The Joint Ministerial Committee was an intergovernmental body in the United Kingdom that brought together the UK prime minister and the heads of the three national devolved governments of Scotland, Northern Ireland and Wales. It was established in 1999 and superseded by the Prime Minister and Heads of Devolved Governments Council in 2022.

==History==

In 1999, devolved administrations were created in Scotland, Wales, and Northern Ireland by the United Kingdom parliament.

The Joint Ministerial Committee was created in 1999 by Tony Blair's Labour government, and sought to act as a focus for the coordination of the relationships between the four administrations.

==Terms of reference==
The terms of reference for the JMC were:
- To consider non-devolved matters which impinge on devolved responsibilities, and devolved matters which impinge on non-devolved responsibilities.
- Where the UK government and the devolved administrations so agree, to consider devolved matters if it is beneficial to discuss their respective treatment in different parts of the UK.
- To keep the arrangements for liaison between the UK government and the devolved administrations under review.
- To consider disputes between the administrations.

== Membership ==
Before it was replaced, the membership of the JMC Plenary (JMC(P)) was:
- Prime Minister and Minister for the Union, who acts as chair of the JMC.
- Secretary of State for Housing, Communities and Local Government, Minister for Intergovernmental Relations
- First Minister of Scotland
- First Minister of Wales
- First Minister and Deputy First Minister of Northern Ireland
The following were also permitted to attend sessions of the JMC:
- Deputy Prime Minister of the United Kingdom or First Secretary of State (if in office)
- The Secretary of State for Foreign and Commonwealth Affairs
- The secretaries of state for Scotland, Wales and Northern Ireland.
- Other Secretaries of State when issues relating to their remit are discussed.

== Meetings ==
Since its creation in 1999, there had been several different JMC meeting formats. Since 2010, there have been four types: plenary, Europe, domestic and European negotiations (created following the 2016 United Kingdom European Union membership referendum).

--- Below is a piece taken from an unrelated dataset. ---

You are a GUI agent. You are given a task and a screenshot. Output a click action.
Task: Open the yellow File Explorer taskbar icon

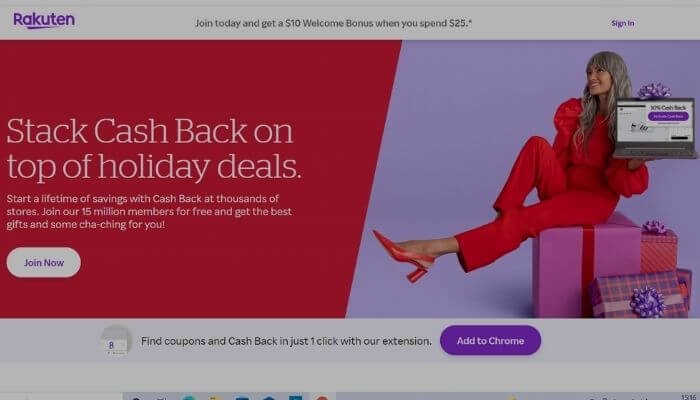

The JMC Plenary meetings were intended to occur at least once every year. However, no plenary meetings were held between 2002 and 2008. This was primarily because the UK, Scotland, and Wales governments were all controlled by the Labour Party, and as such ministers from the central and devolved governments could quickly and easily use informal links to coordinate policy. However, following the Scottish National Party's victory at the 2007 Scottish Parliament election this was no longer the case. So JMC Plenary meetings were re-established, though on an ad hoc basis.

Under proposals outlined by Theresa May in October 2016, the JMC Plenary was to meet on a definite annual basis and would have rotated between London, Edinburgh, Cardiff and Belfast. It would have also published an annual report on its work and hoped to foster greater formal and informal links between ministers from each (devolved) government. However, these proposals were vetoed by Sinn Féin's Martin McGuinness.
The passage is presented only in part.